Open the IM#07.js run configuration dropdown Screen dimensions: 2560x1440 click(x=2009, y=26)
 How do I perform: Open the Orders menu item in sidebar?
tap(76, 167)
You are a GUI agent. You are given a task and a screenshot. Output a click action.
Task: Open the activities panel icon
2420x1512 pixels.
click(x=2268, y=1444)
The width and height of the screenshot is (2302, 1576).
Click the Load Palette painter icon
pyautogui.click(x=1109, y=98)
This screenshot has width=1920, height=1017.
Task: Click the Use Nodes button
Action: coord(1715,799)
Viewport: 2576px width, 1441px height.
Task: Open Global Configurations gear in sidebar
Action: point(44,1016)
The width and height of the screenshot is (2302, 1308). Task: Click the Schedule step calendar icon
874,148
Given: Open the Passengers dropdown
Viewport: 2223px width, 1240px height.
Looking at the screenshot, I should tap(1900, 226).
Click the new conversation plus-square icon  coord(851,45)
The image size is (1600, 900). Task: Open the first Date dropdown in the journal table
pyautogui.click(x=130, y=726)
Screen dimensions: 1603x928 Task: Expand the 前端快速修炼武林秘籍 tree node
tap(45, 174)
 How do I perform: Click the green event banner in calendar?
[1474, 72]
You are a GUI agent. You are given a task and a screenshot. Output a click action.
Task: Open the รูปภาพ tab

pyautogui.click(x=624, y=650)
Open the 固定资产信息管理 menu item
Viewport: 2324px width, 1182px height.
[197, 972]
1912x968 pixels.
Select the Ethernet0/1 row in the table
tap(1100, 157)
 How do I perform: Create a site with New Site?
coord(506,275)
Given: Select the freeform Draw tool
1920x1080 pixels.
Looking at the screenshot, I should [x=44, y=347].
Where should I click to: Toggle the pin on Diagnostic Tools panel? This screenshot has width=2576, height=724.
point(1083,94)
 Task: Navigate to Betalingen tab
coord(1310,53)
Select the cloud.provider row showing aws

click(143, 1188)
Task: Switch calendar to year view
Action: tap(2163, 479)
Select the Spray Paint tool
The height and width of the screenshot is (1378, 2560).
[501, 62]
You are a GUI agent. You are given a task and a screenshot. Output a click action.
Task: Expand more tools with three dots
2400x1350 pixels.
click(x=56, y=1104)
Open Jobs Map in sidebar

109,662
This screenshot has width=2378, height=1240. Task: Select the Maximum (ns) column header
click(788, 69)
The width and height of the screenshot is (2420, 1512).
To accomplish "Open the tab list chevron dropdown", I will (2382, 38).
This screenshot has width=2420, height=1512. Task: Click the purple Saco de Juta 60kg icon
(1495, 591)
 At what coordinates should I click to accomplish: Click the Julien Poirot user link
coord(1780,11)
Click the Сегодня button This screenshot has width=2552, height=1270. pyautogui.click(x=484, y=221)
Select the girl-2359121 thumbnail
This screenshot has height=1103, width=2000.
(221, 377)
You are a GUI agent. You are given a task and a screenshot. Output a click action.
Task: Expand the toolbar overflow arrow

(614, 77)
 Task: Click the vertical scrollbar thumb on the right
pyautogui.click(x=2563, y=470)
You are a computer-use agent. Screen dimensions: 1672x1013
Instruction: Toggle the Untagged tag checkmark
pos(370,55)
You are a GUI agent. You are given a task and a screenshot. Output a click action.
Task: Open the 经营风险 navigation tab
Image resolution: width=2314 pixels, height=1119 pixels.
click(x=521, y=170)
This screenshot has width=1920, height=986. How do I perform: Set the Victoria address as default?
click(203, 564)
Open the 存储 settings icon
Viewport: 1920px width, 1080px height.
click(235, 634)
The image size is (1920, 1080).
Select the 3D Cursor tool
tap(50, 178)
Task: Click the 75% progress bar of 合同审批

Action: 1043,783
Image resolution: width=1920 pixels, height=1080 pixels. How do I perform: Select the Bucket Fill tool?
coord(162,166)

------------------------------------

TASK STATEMENT ▸ Copy out the material above in its entirety, exactly.

PROBLEM SOLUTION ▸
Open the IM#07.js run configuration dropdown Screen dimensions: 2560x1440 click(x=2009, y=26)
 How do I perform: Open the Orders menu item in sidebar?
tap(76, 167)
You are a GUI agent. You are given a task and a screenshot. Output a click action.
Task: Open the activities panel icon
2420x1512 pixels.
click(x=2268, y=1444)
The width and height of the screenshot is (2302, 1576).
Click the Load Palette painter icon
pyautogui.click(x=1109, y=98)
This screenshot has width=1920, height=1017.
Task: Click the Use Nodes button
Action: coord(1715,799)
Viewport: 2576px width, 1441px height.
Task: Open Global Configurations gear in sidebar
Action: point(44,1016)
The width and height of the screenshot is (2302, 1308). Task: Click the Schedule step calendar icon
874,148
Given: Open the Passengers dropdown
Viewport: 2223px width, 1240px height.
Looking at the screenshot, I should tap(1900, 226).
Click the new conversation plus-square icon  coord(851,45)
The image size is (1600, 900). Task: Open the first Date dropdown in the journal table
pyautogui.click(x=130, y=726)
Screen dimensions: 1603x928 Task: Expand the 前端快速修炼武林秘籍 tree node
tap(45, 174)
 How do I perform: Click the green event banner in calendar?
[1474, 72]
You are a GUI agent. You are given a task and a screenshot. Output a click action.
Task: Open the รูปภาพ tab

pyautogui.click(x=624, y=650)
Open the 固定资产信息管理 menu item
Viewport: 2324px width, 1182px height.
[197, 972]
1912x968 pixels.
Select the Ethernet0/1 row in the table
tap(1100, 157)
 How do I perform: Create a site with New Site?
coord(506,275)
Given: Select the freeform Draw tool
1920x1080 pixels.
Looking at the screenshot, I should [x=44, y=347].
Where should I click to: Toggle the pin on Diagnostic Tools panel? This screenshot has width=2576, height=724.
point(1083,94)
 Task: Navigate to Betalingen tab
coord(1310,53)
Select the cloud.provider row showing aws

click(143, 1188)
Task: Switch calendar to year view
Action: tap(2163, 479)
Select the Spray Paint tool
The height and width of the screenshot is (1378, 2560).
[501, 62]
You are a GUI agent. You are given a task and a screenshot. Output a click action.
Task: Expand more tools with three dots
2400x1350 pixels.
click(x=56, y=1104)
Open Jobs Map in sidebar

109,662
This screenshot has width=2378, height=1240. Task: Select the Maximum (ns) column header
click(788, 69)
The width and height of the screenshot is (2420, 1512).
To accomplish "Open the tab list chevron dropdown", I will (2382, 38).
This screenshot has width=2420, height=1512. Task: Click the purple Saco de Juta 60kg icon
(1495, 591)
 At what coordinates should I click to accomplish: Click the Julien Poirot user link
coord(1780,11)
Click the Сегодня button This screenshot has width=2552, height=1270. pyautogui.click(x=484, y=221)
Select the girl-2359121 thumbnail
This screenshot has height=1103, width=2000.
(221, 377)
You are a GUI agent. You are given a task and a screenshot. Output a click action.
Task: Expand the toolbar overflow arrow

(614, 77)
 Task: Click the vertical scrollbar thumb on the right
pyautogui.click(x=2563, y=470)
You are a computer-use agent. Screen dimensions: 1672x1013
Instruction: Toggle the Untagged tag checkmark
pos(370,55)
You are a GUI agent. You are given a task and a screenshot. Output a click action.
Task: Open the 经营风险 navigation tab
Image resolution: width=2314 pixels, height=1119 pixels.
click(x=521, y=170)
This screenshot has width=1920, height=986. How do I perform: Set the Victoria address as default?
click(203, 564)
Open the 存储 settings icon
Viewport: 1920px width, 1080px height.
click(235, 634)
The image size is (1920, 1080).
Select the 3D Cursor tool
tap(50, 178)
Task: Click the 75% progress bar of 合同审批

Action: 1043,783
Image resolution: width=1920 pixels, height=1080 pixels. How do I perform: Select the Bucket Fill tool?
coord(162,166)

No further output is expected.